Look through the entries for the string "panel" and copy every line where it shows up.

──────

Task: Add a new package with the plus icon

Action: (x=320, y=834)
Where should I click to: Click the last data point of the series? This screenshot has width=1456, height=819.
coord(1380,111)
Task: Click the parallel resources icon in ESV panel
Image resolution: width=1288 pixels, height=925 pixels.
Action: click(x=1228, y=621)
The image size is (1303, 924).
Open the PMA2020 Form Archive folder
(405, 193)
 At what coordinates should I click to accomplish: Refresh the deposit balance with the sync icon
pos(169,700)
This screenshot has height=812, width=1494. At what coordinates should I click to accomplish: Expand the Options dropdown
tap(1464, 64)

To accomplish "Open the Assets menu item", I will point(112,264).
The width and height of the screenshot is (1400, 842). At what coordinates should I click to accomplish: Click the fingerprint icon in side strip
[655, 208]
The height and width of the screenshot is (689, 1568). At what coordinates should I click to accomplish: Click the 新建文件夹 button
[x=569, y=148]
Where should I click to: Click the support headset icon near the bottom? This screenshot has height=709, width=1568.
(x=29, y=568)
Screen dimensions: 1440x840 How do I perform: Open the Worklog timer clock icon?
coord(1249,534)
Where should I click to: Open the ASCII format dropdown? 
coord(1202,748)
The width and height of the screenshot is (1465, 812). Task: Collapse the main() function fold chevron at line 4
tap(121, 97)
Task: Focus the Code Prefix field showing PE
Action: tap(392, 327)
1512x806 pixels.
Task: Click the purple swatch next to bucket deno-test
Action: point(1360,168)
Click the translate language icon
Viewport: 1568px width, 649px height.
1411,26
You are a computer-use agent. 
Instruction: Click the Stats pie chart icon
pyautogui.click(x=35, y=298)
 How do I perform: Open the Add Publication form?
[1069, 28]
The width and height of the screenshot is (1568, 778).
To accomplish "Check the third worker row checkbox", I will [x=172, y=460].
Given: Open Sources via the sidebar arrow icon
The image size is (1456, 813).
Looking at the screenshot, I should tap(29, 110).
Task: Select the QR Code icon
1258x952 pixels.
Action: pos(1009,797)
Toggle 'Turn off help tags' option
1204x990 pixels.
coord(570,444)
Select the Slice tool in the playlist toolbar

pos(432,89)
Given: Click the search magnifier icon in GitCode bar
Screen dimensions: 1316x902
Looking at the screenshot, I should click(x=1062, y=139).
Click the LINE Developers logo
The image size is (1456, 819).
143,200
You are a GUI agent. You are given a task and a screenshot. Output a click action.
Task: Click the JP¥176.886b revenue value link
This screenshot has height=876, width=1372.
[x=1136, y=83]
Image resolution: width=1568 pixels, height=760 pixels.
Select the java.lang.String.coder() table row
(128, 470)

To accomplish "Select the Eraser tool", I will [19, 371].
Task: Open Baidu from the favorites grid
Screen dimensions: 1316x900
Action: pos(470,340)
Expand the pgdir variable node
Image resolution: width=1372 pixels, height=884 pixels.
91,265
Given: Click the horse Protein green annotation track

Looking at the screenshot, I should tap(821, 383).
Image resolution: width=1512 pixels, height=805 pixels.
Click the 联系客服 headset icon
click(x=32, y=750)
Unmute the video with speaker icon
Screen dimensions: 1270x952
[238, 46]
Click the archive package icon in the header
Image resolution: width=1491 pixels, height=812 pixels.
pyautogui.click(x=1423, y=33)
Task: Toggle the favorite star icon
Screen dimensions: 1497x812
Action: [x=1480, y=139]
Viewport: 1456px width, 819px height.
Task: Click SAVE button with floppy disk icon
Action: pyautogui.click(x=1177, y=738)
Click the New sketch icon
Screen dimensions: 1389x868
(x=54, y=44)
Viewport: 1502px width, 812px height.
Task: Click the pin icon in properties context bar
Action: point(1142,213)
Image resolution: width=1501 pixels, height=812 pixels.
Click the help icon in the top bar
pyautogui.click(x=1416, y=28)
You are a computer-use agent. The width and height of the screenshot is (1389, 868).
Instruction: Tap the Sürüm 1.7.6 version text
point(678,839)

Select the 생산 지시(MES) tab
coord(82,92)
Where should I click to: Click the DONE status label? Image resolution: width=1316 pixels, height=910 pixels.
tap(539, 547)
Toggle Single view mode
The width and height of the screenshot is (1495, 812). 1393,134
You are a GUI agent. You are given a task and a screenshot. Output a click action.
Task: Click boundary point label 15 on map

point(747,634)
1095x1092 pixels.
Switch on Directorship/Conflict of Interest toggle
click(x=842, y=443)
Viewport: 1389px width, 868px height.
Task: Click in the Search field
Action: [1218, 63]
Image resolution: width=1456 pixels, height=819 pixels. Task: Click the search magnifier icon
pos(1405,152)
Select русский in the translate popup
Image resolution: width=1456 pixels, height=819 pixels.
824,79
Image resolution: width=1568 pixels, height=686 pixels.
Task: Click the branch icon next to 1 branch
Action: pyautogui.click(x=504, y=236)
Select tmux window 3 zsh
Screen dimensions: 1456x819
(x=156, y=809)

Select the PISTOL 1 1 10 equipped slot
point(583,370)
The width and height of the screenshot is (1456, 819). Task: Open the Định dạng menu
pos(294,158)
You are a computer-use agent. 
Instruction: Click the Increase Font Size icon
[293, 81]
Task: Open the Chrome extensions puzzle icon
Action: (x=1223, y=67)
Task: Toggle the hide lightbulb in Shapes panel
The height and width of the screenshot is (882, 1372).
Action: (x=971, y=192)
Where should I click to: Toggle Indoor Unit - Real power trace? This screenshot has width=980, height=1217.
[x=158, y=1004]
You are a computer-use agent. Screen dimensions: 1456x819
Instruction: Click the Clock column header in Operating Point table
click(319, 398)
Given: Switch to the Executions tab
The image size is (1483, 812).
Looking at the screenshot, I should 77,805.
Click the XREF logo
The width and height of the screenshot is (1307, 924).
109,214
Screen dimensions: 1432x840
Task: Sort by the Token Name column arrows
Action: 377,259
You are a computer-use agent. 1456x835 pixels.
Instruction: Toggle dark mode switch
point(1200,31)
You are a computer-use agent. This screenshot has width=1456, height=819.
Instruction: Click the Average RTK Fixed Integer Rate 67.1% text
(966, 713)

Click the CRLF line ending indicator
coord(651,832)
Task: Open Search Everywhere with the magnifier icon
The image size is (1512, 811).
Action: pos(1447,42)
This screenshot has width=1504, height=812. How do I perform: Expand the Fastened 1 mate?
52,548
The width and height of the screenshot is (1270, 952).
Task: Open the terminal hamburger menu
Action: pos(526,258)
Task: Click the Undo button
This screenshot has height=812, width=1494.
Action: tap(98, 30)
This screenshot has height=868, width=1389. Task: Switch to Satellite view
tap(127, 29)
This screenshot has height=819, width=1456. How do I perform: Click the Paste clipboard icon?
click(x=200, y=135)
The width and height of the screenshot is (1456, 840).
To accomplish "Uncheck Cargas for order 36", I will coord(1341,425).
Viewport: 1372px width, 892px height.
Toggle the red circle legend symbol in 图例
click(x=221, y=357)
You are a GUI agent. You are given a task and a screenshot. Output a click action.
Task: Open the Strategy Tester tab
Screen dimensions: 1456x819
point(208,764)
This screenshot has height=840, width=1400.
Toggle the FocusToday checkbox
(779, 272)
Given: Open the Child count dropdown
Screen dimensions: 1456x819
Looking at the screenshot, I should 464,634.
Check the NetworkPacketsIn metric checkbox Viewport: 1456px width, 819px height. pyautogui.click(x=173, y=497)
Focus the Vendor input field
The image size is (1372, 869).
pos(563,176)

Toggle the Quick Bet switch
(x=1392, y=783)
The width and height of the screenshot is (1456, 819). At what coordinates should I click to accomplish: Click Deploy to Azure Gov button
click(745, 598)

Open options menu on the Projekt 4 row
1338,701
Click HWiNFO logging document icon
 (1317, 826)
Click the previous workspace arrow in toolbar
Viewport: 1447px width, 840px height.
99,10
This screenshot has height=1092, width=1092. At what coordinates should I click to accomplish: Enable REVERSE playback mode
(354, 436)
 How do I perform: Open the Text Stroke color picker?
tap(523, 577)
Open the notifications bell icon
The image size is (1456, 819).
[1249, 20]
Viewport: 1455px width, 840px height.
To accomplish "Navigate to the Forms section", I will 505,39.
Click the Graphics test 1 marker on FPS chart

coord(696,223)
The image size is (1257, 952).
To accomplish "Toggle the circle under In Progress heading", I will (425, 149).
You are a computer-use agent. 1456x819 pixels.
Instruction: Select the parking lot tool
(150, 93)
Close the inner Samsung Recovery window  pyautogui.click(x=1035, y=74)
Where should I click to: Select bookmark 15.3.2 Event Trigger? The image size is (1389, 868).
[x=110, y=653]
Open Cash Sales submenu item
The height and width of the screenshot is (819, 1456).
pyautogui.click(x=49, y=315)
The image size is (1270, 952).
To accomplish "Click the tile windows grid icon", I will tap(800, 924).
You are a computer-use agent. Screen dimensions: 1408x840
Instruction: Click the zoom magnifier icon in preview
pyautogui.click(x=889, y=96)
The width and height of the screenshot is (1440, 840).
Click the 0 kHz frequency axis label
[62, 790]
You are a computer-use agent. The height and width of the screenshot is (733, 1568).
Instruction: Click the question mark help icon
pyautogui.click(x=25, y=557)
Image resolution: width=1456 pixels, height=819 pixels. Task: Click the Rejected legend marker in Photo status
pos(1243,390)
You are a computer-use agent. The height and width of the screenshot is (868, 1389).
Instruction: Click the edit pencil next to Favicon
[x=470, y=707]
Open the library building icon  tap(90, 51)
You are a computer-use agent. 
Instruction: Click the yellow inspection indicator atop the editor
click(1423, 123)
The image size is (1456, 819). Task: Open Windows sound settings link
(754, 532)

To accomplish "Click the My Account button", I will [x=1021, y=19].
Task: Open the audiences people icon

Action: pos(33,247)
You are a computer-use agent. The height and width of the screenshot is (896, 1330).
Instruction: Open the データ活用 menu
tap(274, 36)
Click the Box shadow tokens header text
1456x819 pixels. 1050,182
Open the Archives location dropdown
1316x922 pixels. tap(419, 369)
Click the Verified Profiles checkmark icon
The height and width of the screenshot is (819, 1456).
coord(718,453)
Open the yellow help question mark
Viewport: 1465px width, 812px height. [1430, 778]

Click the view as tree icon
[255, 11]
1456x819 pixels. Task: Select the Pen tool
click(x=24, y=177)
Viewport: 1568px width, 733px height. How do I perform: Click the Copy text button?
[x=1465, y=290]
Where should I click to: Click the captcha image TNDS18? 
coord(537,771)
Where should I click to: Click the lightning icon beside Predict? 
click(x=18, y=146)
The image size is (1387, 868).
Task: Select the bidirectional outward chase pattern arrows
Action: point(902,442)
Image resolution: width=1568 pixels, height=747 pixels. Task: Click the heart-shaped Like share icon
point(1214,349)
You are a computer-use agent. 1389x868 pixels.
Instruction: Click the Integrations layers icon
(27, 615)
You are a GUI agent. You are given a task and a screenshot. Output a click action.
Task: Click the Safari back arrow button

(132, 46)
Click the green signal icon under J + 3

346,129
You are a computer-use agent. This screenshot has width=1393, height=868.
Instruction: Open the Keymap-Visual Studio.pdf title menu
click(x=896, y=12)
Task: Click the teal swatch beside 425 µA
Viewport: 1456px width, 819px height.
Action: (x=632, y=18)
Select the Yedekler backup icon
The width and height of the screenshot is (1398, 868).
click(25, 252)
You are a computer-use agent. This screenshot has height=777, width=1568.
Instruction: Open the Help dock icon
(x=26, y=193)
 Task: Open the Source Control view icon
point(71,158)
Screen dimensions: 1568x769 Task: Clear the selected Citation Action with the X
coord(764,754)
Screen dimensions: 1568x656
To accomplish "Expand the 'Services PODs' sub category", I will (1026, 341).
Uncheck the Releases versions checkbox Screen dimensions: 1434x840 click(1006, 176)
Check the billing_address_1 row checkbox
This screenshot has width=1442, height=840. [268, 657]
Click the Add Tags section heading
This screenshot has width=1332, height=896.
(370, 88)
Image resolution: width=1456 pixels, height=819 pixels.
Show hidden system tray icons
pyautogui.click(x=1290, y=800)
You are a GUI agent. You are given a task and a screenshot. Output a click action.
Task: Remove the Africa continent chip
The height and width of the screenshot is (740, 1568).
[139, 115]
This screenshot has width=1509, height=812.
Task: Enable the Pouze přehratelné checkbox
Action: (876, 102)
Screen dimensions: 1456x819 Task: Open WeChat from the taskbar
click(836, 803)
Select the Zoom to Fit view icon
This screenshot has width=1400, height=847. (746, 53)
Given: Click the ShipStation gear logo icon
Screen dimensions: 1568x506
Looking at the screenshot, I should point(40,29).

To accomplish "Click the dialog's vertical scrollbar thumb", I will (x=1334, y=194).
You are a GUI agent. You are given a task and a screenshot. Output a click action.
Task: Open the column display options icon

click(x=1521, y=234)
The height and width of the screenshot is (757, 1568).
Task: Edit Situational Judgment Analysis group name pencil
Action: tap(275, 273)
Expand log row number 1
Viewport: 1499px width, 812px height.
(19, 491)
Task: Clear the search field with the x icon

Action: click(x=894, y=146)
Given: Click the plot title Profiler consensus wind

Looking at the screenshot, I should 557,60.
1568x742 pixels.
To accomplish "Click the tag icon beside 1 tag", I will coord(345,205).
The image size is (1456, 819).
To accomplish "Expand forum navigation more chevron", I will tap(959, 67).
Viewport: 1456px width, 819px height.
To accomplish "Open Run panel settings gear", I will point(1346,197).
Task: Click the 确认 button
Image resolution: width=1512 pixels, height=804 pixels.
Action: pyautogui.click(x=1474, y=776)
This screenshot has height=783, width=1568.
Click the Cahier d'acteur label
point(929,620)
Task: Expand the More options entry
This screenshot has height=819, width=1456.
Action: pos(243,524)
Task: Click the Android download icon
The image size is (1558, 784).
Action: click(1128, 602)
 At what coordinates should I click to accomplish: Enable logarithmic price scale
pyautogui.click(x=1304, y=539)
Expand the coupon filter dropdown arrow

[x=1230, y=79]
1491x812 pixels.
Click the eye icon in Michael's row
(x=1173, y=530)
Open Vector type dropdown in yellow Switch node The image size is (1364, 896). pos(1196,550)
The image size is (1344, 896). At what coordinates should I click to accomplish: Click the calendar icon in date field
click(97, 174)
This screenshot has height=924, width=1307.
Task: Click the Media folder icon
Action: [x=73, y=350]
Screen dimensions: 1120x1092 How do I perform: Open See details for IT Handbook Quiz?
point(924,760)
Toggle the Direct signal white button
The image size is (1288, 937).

──────

Exercise result ▸
Task: Click the parallel resources icon in ESV panel
Task: Toggle the hide lightbulb in Shapes panel
To accomplish "Open Run panel settings gear", I will point(1346,197).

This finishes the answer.